La presse vous a déjà tout dit sur la fumée blanche du conclave. On en reparle lundi. Parlons donc de celle des chaudières au gaz et même au mazout. Elles ont la cote. Leur installation a encore progressé de 13% en 2025. Aberrant, parce que nous devons importer – de pays peu sûrs – notre gaz et le mazout, dont la combustion est responsable du réchauffement climatique. Sommes-nous masochistes ou ignares ? Cet article revient sur cette contradiction. L’imprévisibilité des politiques fiscales de l’État n’y est pas pour rien, tout comme la fin des primes à l’achat et à l’isolation.
C’est évidemment le prix de l’électricité et ses taxes qui retiennent principalement les Bruxellois pour un passage à la pompe à chaleur. C’est aussi un gros investissement, long à rentabiliser avec les politiques énergétiques fédérales erratiques. Parfois, garder une chaudière en complément pour les grands froids peut s’avérer nécessaire faute de bonne isolation.

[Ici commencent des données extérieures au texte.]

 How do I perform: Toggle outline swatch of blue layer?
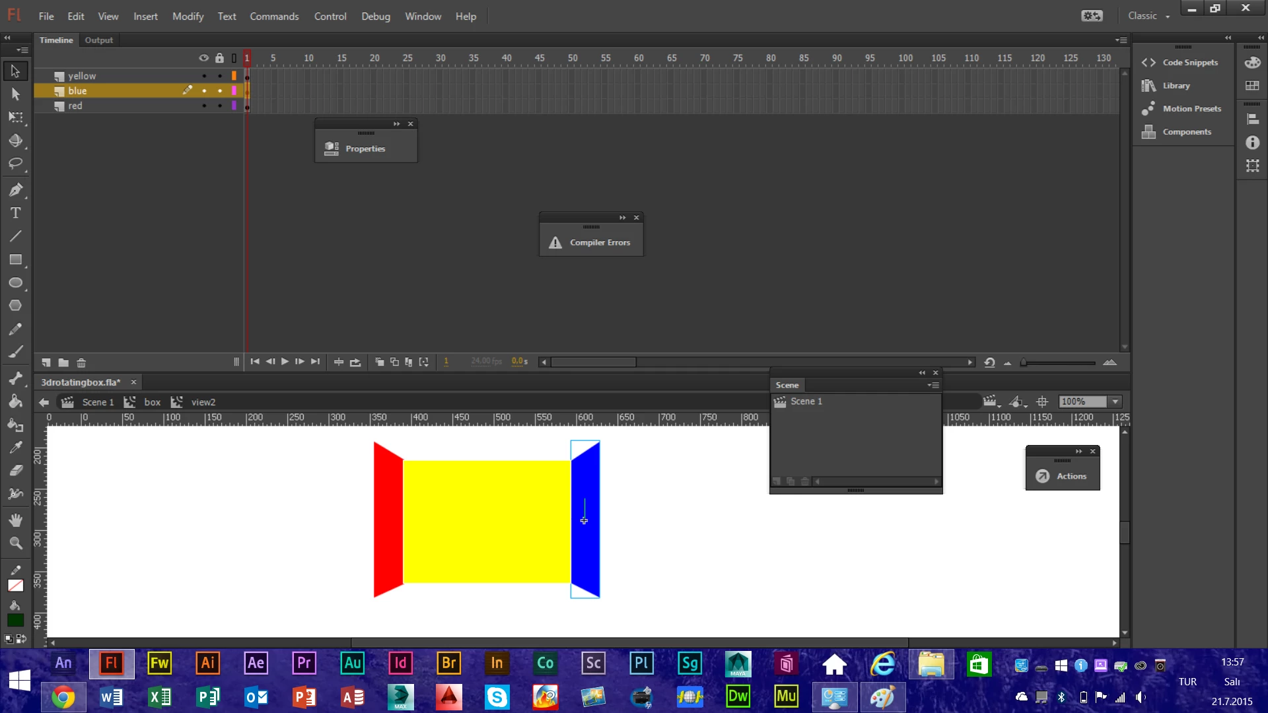pyautogui.click(x=234, y=91)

Des lecteurs nous font remarquer qu’il faut désormais penser à chauffer les gens et arrêter de chauffer les murs. Ils relèvent aussi que l’installation d’une pompe à chaleur n’est pas possible partout, vu les règles urbanistiques ou une isolation insuffisante. Cela reste un dilemme pour les propriétaires et une dépendance pour les locataires.